Our code is uploaded and run on the board using the update tool from khadas-utils repository.
$ ./khadas-utils/aml-flash-tool/tools/linux-x86/update write ./S905D3_dump_bootrom.img 0xfffa0000 .. Transfer Complete! total size is 65536 Bytes $ ./khadas-utils/aml-flash-tool/tools/linux-x86/update run 0xfffa0000 [update]Run at Addr fffa0000 AmlUsbRunBinCode:ram_addr=fffa0000
In minicom console, we received the bootROM dump sent by our code :
e0031faae1031faae2031faae3031faae4031faae5031faae6031faae7031faae8031fa ae9031faaea031faaeb031faaec031faaed031faaee031faaef031faaf0031faaf1031f aaf2031faaf3031faaf4031faaf5031faaf6031faaf7031faaf8031faaf9031faafa031 [...]

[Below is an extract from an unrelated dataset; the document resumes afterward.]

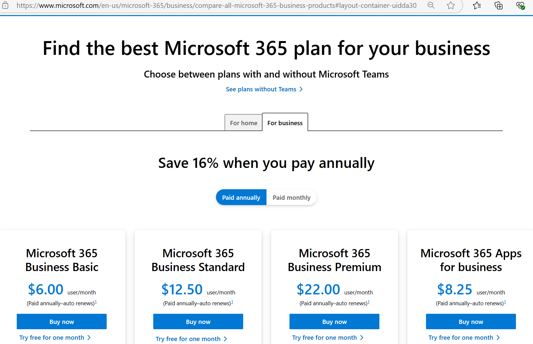
Task: Buy now for Business Basic plan
Action: pos(62,322)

Since the dump is encoded in hexadecimal representation, the last step is to convert it back to binary :
$ cat minicom.cap | xxd -r -p > VIM3L.bootrom.bin $ sha1sum VIM3L.bootrom.bin 5de02d2958d4d7214b28521239ec9b63fe9a2dbe VIM3L.bootrom.bin $ wc -c VIM3L.bootrom.bin 65536 VIM3L.bootrom.bin $ strings -13 VIM3L.bootrom.bin auth failed, reboot... 511f6b60cfd40c6 ken.amlogic.com 03/26/19_12:20:42 gcc version 4.8 511f6b60cfd40c6 INDXCHIPOPS_ROMVfb_e1 FAILkey error FAILkey len error FAILmissing var max-download-size FAILmissing var! FAILUnkonw chipinfo id FAILVariable not implemented FAILdata invalid size FAILdata too large FAILkey_len error FAILunknow command New World Cup usb_dnl_fastboot
The strings in the bootROM dump reveal that Fastboot protocol is implemented (different protocol than the one we just used to upload our code).